彼らは困惑したように自分の手を見つめたり、何度も深呼吸をしたりしている。


その輪の中心で、アレク様だけが立ち止まっていた。

彼は剣を鞘に収めると、ゆっくりと私の方を振り返る。


その瞳に宿っていたのは、怒りではなく、深い戸惑いだった。


「お前……。さっきから、何をした?」


「え……? 何も、していませんが……」


私は戸惑い、首を振った。

ただ座っていただけだ。

特別な魔法も、加護も、私にはない。


アレク様は無言のまま、私との距離を詰めてくる。

一歩、また一歩。

彼が近づくたびに、私の中の「何か」が共鳴するように震えた気がした。


至近距離で、彼は私の顔を覗き込んだ。

その整った顔立ちが目の前に迫り、私は思わず呼吸を止める。


「……本当に、自覚がないのか」


「は、はい……」


「……。
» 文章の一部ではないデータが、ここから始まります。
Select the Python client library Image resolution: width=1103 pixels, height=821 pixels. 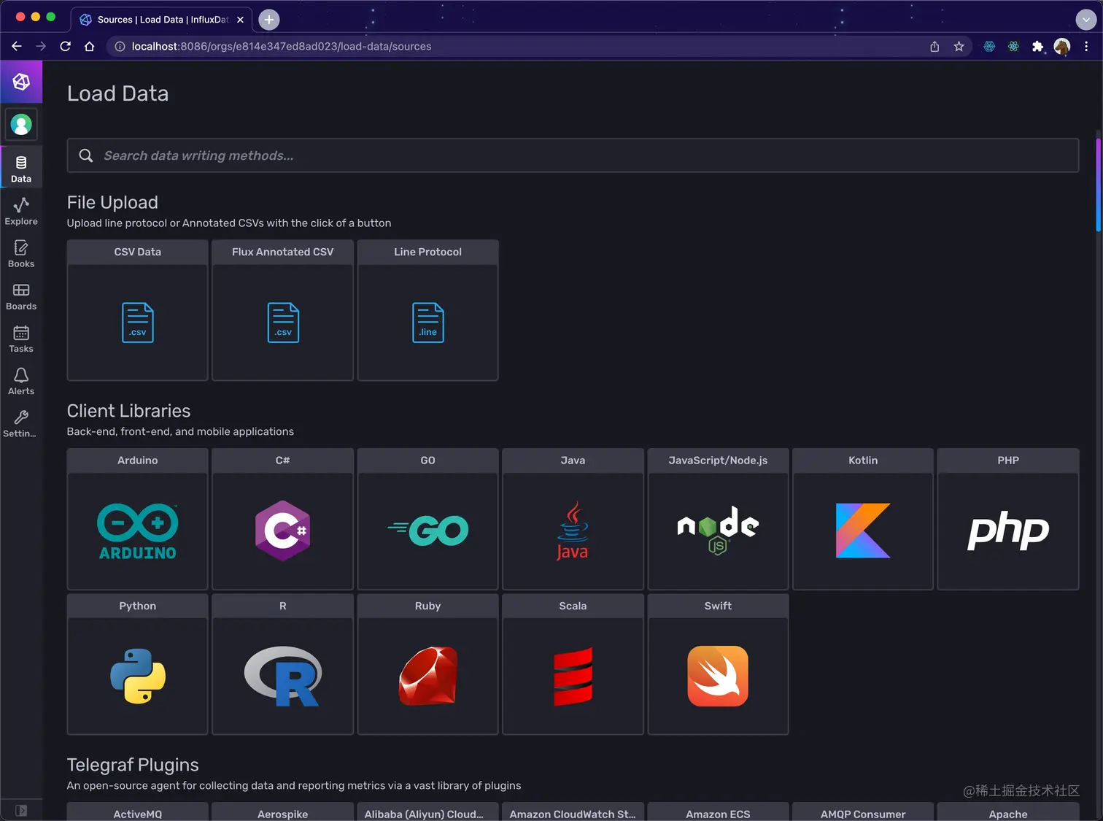pyautogui.click(x=137, y=665)
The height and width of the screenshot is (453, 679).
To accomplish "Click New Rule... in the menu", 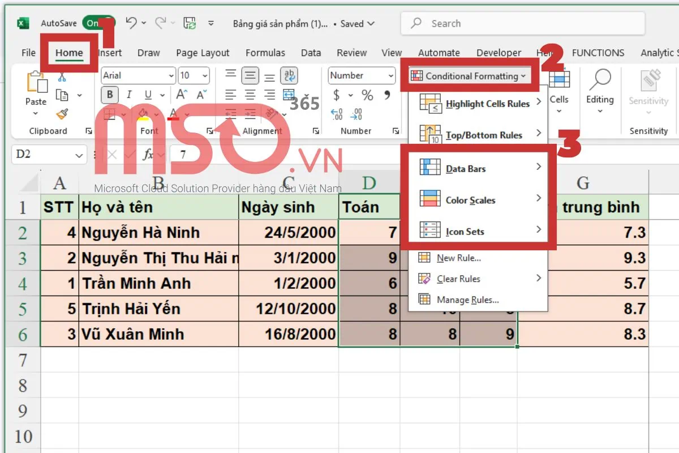I will (x=458, y=258).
明日もここに来い。これは命令だ」


命令。

その言葉を残して、彼は再び騎士たちの元へと戻っていった。


私は自分の胸に手を当てた。

心臓が、早鐘を打っている。

怒鳴られたわけではない。

なのに、彼の熱を帯びた視線が、いつまでも肌に残っているようだった。


「私……本当に、何もしていないのに」


理由の分からないまま、私はただ、活気を取り戻し始めた演習場を見つめ続けるしかなかった。